長ったらしい名前だったので、何度読んでも覚えられなかったから、葵は、自分のバイクを「キャンレッドダグちゃん」と命名していた。
整備工場の中で輝いているそいつを見た瞬間、葵は思いっきり叫んだ。
「きゃぁぁぁ―――! 私の『キャンレッドダグちゃん!』。マジに、カッコいい―――――! 惚れた! こんなにかわいくてかっこいい色のバイク、初めて見た!」
「これがおまえの身体の一部になるんだぞ。大事にしてやれ」
文一がニコニコ笑っていた。
「うん」
鍵を渡された葵は、そっと自分のNinjaに近づいた。
「エンジン、かけてもいい?」
「ああ、こいつの声を聞いてやれ」
文一に言われて、葵はNinjaにまたがると、キーを差し込んでクラッチを握った。スターターボタンを押してアクセルを手前に回すと、ものすごく澄んだ低音のエキゾーストノートが轟いた。
「いい音......」
葵は聞き惚れて呟いた。
9月の第3日曜日、葵のデビュー・ツーリングが計画された。
行き先は美ヶ原を走る「ビーナスライン」がメインだ。
上田市武石側から「美ヶ原野外彫刻美術館」方面へ登り、ビーナスラインを走破して白樺湖へ降りる。その後大門峠を下って蓼科山の麓を回ってくる。そこには、「トヨタ自動車会社開山」の交通安全のみ祈願する寺がある。
長野県らしい、ワインディングロードをふんだんに盛り込んだルートだった。
朝、メンバーが文一のオートバイ・ショップに集合した。まさにそうそうたる名車ばかりだった。

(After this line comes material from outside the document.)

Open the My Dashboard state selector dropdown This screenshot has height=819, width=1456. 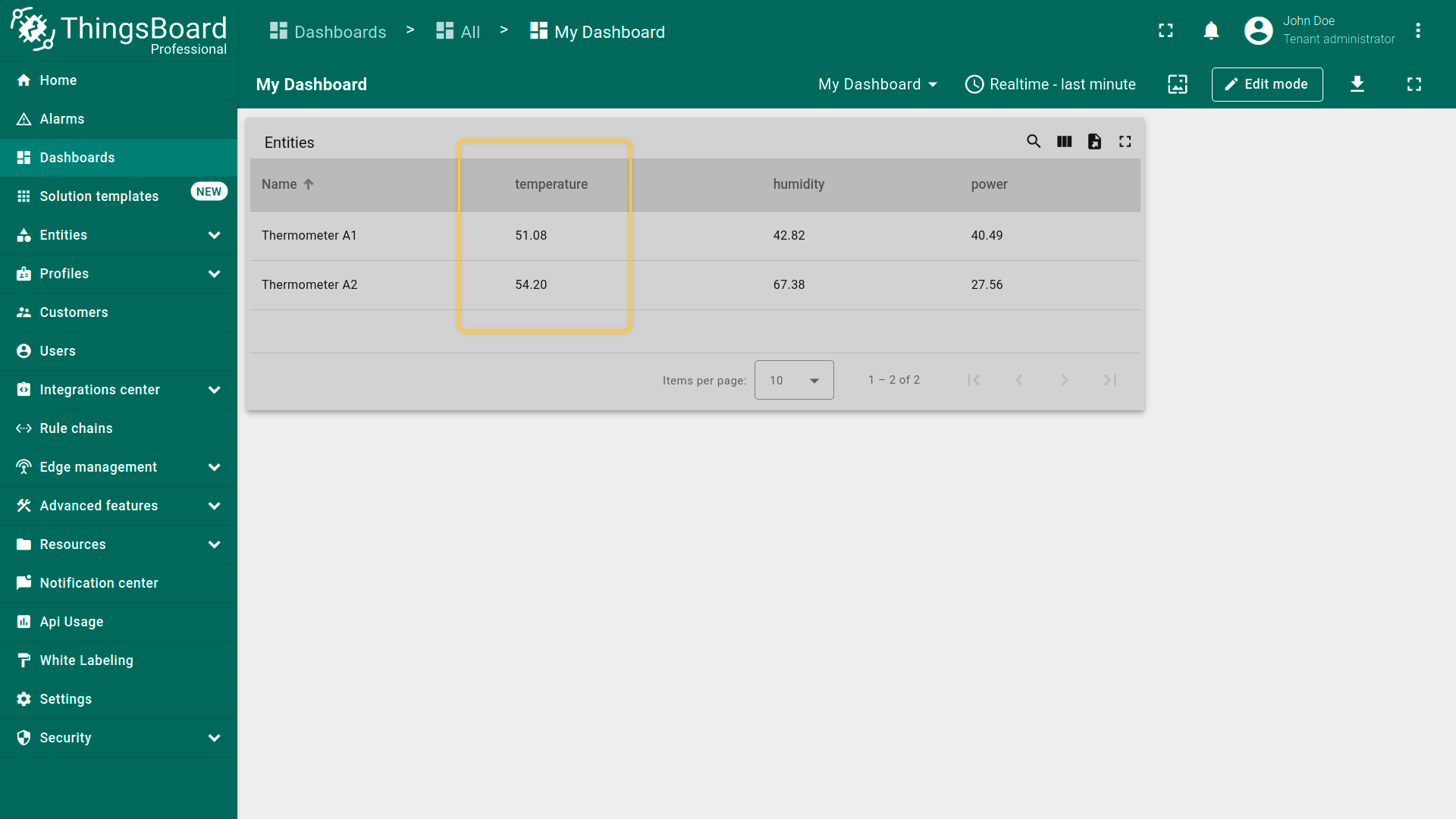click(x=877, y=84)
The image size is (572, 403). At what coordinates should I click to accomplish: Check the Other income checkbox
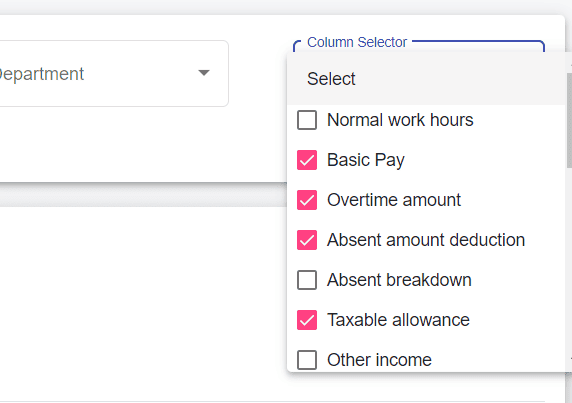click(x=307, y=360)
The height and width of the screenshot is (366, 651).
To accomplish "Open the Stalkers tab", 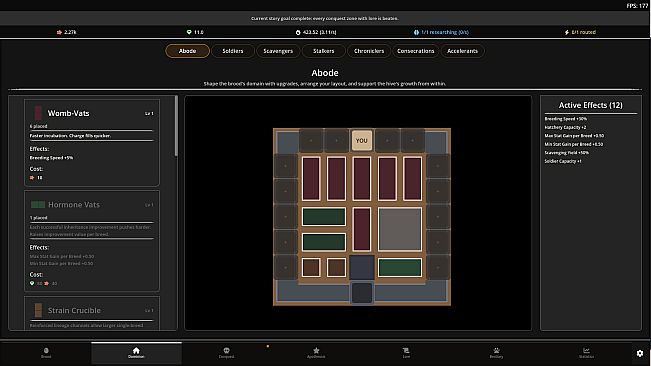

1番目を惹いたのは、巧の「ドゥカティ・スーパーバイクの最終兵器」と呼ばれる「パニガーレV4R」だった。朝日に照らされて輝く深紅の車体が眩しい。ドゥカティのレーシングDNAを最大限に表現したそいつは、どのモデルよりもレーシング・マシンに近かった。
「俺の背中を追う覚悟がある奴しか、『十王』として認めねぇ」
巧が最初に葵に放った言葉だが、これはマジだった。
まだ、葵には巧の背中を追うだけの技術はない。けれど、「目標にしてやろうじゃないか!」という思いを持った。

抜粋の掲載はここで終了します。